*PROBLEM*: Print, in exact form, the lines below from the one containing "Screen dimensions: 584x329" through the one containing "Screen dimensions: 1095x593", and omit all others.

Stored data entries
++++++++++++++++++++

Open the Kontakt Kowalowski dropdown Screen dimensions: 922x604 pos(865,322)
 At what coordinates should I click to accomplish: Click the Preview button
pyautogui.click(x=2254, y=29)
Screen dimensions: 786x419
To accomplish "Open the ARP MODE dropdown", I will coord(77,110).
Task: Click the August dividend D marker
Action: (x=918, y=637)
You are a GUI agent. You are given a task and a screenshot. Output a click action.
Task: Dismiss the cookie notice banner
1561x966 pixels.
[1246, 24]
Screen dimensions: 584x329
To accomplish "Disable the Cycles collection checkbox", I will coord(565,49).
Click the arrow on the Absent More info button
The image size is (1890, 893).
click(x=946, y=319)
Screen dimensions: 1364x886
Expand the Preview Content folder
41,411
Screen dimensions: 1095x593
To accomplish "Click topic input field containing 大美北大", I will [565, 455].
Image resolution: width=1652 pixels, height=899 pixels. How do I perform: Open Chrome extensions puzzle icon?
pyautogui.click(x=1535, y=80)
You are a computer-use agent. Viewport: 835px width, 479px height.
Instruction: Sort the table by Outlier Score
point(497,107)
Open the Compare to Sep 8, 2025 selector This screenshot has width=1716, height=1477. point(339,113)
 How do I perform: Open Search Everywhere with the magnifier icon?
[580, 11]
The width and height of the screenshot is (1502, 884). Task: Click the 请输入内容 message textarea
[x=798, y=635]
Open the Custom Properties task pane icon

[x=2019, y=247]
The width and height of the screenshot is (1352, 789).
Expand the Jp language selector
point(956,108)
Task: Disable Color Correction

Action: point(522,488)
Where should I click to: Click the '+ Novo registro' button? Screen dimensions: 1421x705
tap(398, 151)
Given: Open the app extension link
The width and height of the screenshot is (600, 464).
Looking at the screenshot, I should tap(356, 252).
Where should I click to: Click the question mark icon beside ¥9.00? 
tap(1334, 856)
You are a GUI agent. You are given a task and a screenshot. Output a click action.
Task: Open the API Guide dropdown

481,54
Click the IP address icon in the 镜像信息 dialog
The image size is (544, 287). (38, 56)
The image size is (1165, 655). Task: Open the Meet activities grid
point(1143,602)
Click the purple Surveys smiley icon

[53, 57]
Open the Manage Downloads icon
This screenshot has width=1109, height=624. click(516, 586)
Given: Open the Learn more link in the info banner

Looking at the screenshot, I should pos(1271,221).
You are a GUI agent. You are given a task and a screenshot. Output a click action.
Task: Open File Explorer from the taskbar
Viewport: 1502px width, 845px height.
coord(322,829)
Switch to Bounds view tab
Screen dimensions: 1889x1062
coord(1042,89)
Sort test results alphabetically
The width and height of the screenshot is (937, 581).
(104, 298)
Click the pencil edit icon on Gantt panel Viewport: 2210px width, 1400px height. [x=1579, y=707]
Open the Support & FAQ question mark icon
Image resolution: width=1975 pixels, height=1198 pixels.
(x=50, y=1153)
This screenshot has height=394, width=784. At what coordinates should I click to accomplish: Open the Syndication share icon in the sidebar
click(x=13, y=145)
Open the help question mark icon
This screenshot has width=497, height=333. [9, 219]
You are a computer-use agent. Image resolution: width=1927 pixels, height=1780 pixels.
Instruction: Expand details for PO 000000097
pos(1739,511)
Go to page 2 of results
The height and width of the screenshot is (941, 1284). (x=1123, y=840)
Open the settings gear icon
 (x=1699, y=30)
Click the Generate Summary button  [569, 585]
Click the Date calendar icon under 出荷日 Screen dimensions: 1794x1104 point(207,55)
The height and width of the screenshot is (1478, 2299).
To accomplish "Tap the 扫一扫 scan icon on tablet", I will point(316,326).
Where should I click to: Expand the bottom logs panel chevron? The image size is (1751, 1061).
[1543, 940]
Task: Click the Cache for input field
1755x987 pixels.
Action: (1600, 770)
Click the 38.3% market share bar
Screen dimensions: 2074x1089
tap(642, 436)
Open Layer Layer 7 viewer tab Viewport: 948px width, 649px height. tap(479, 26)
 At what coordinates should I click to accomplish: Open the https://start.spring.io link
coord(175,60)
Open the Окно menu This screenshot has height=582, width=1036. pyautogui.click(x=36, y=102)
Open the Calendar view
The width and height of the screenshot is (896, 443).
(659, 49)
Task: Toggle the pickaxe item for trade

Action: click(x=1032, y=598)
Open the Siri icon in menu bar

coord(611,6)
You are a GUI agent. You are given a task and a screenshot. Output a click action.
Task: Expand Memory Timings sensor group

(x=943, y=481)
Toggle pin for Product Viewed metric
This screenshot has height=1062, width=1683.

++++++++++++++++++++

*RESULT FOR THIS TASK*:
Screen dimensions: 584x329
To accomplish "Disable the Cycles collection checkbox", I will coord(565,49).
Click the arrow on the Absent More info button
The image size is (1890, 893).
click(x=946, y=319)
Screen dimensions: 1364x886
Expand the Preview Content folder
41,411
Screen dimensions: 1095x593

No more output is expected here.